Reproduce every one of the following rows word for word, with nothing changed or left out.

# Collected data

>> BEGIN

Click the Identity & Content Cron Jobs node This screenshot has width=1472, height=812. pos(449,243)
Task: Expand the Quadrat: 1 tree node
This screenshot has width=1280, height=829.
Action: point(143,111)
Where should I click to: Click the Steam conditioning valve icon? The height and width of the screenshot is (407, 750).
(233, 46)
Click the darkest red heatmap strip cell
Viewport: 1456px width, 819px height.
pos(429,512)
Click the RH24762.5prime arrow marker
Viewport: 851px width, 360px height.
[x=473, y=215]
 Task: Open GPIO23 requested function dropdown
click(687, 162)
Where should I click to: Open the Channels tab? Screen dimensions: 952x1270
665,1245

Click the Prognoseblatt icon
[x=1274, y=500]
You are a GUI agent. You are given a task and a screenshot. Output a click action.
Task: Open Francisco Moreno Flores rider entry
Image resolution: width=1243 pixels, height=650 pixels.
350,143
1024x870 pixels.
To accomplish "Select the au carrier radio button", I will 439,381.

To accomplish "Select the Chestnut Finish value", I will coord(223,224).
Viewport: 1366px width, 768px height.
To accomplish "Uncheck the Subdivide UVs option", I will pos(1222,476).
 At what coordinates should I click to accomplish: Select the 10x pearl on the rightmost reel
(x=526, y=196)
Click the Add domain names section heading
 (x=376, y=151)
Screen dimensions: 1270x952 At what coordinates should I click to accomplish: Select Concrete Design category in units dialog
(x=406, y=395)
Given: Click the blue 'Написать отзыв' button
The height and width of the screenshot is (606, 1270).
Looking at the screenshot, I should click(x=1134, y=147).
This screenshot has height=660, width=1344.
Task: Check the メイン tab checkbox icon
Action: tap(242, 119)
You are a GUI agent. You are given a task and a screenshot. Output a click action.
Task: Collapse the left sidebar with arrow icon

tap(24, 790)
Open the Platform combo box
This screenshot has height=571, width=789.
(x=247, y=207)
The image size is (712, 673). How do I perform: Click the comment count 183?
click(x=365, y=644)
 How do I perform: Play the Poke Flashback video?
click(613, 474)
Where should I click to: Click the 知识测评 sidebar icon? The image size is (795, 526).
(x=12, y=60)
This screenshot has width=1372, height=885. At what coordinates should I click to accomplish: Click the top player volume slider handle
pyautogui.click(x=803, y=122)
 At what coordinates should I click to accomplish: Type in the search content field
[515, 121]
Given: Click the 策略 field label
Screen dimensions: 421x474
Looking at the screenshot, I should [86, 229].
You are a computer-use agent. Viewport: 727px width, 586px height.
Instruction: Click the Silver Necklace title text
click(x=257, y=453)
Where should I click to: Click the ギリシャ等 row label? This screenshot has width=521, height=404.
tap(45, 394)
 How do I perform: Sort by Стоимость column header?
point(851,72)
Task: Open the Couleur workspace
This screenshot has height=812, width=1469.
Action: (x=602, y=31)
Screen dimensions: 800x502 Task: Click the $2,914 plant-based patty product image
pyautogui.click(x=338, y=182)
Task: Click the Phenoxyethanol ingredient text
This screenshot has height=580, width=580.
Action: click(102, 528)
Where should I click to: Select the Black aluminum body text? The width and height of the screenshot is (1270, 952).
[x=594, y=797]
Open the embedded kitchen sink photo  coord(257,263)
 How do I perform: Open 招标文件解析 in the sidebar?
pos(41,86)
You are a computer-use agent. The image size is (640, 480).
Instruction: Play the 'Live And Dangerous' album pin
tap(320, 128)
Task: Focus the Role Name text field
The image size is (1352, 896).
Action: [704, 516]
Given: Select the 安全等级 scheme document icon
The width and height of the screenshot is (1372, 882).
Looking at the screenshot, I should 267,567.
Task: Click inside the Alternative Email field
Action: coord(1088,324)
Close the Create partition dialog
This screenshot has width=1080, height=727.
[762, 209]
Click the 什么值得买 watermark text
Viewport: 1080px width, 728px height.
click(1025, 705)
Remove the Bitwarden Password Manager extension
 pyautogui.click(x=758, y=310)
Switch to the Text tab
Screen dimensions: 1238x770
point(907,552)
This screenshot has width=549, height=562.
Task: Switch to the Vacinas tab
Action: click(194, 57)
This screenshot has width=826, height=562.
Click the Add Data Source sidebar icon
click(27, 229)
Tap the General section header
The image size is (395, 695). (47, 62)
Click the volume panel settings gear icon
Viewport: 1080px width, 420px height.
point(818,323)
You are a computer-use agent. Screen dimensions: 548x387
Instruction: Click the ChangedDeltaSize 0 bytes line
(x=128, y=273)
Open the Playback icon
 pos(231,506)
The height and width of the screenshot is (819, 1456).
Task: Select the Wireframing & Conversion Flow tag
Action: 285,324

>> END

# Completed exercise
Click the Identity & Content Cron Jobs node This screenshot has width=1472, height=812. pos(449,243)
Task: Expand the Quadrat: 1 tree node
This screenshot has width=1280, height=829.
Action: point(143,111)
Where should I click to: Click the Steam conditioning valve icon? The height and width of the screenshot is (407, 750).
(233, 46)
Click the darkest red heatmap strip cell
Viewport: 1456px width, 819px height.
pos(429,512)
Click the RH24762.5prime arrow marker
Viewport: 851px width, 360px height.
[x=473, y=215]
 Task: Open GPIO23 requested function dropdown
click(687, 162)
Where should I click to: Open the Channels tab? Screen dimensions: 952x1270
665,1245

Click the Prognoseblatt icon
[x=1274, y=500]
You are a GUI agent. You are given a task and a screenshot. Output a click action.
Task: Open Francisco Moreno Flores rider entry
Image resolution: width=1243 pixels, height=650 pixels.
350,143
1024x870 pixels.
To accomplish "Select the au carrier radio button", I will 439,381.

To accomplish "Select the Chestnut Finish value", I will coord(223,224).
Viewport: 1366px width, 768px height.
To accomplish "Uncheck the Subdivide UVs option", I will pos(1222,476).
 At what coordinates should I click to accomplish: Select the 10x pearl on the rightmost reel
(x=526, y=196)
Click the Add domain names section heading
 (x=376, y=151)
Screen dimensions: 1270x952 At what coordinates should I click to accomplish: Select Concrete Design category in units dialog
(x=406, y=395)
Given: Click the blue 'Написать отзыв' button
The height and width of the screenshot is (606, 1270).
Looking at the screenshot, I should click(x=1134, y=147).
This screenshot has height=660, width=1344.
Task: Check the メイン tab checkbox icon
Action: tap(242, 119)
You are a GUI agent. You are given a task and a screenshot. Output a click action.
Task: Collapse the left sidebar with arrow icon

tap(24, 790)
Open the Platform combo box
This screenshot has height=571, width=789.
(x=247, y=207)
The image size is (712, 673). How do I perform: Click the comment count 183?
click(x=365, y=644)
 How do I perform: Play the Poke Flashback video?
click(613, 474)
Where should I click to: Click the 知识测评 sidebar icon? The image size is (795, 526).
(x=12, y=60)
This screenshot has width=1372, height=885. At what coordinates should I click to accomplish: Click the top player volume slider handle
pyautogui.click(x=803, y=122)
 At what coordinates should I click to accomplish: Type in the search content field
[515, 121]
Given: Click the 策略 field label
Screen dimensions: 421x474
Looking at the screenshot, I should [86, 229].
You are a computer-use agent. Viewport: 727px width, 586px height.
Instruction: Click the Silver Necklace title text
click(x=257, y=453)
Where should I click to: Click the ギリシャ等 row label? This screenshot has width=521, height=404.
tap(45, 394)
 How do I perform: Sort by Стоимость column header?
point(851,72)
Task: Open the Couleur workspace
This screenshot has height=812, width=1469.
Action: (x=602, y=31)
Screen dimensions: 800x502 Task: Click the $2,914 plant-based patty product image
pyautogui.click(x=338, y=182)
Task: Click the Phenoxyethanol ingredient text
This screenshot has height=580, width=580.
Action: click(102, 528)
Where should I click to: Select the Black aluminum body text? The width and height of the screenshot is (1270, 952).
[x=594, y=797]
Open the embedded kitchen sink photo  coord(257,263)
 How do I perform: Open 招标文件解析 in the sidebar?
pos(41,86)
You are a computer-use agent. The image size is (640, 480).
Instruction: Play the 'Live And Dangerous' album pin
tap(320, 128)
Task: Focus the Role Name text field
The image size is (1352, 896).
Action: [704, 516]
Given: Select the 安全等级 scheme document icon
The width and height of the screenshot is (1372, 882).
Looking at the screenshot, I should 267,567.
Task: Click inside the Alternative Email field
Action: coord(1088,324)
Close the Create partition dialog
This screenshot has width=1080, height=727.
[762, 209]
Click the 什么值得买 watermark text
Viewport: 1080px width, 728px height.
click(1025, 705)
Remove the Bitwarden Password Manager extension
 pyautogui.click(x=758, y=310)
Switch to the Text tab
Screen dimensions: 1238x770
point(907,552)
This screenshot has width=549, height=562.
Task: Switch to the Vacinas tab
Action: click(194, 57)
This screenshot has width=826, height=562.
Click the Add Data Source sidebar icon
click(27, 229)
Tap the General section header
The image size is (395, 695). (47, 62)
Click the volume panel settings gear icon
Viewport: 1080px width, 420px height.
point(818,323)
You are a computer-use agent. Screen dimensions: 548x387
Instruction: Click the ChangedDeltaSize 0 bytes line
(x=128, y=273)
Open the Playback icon
 pos(231,506)
The height and width of the screenshot is (819, 1456).
Task: Select the Wireframing & Conversion Flow tag
Action: 285,324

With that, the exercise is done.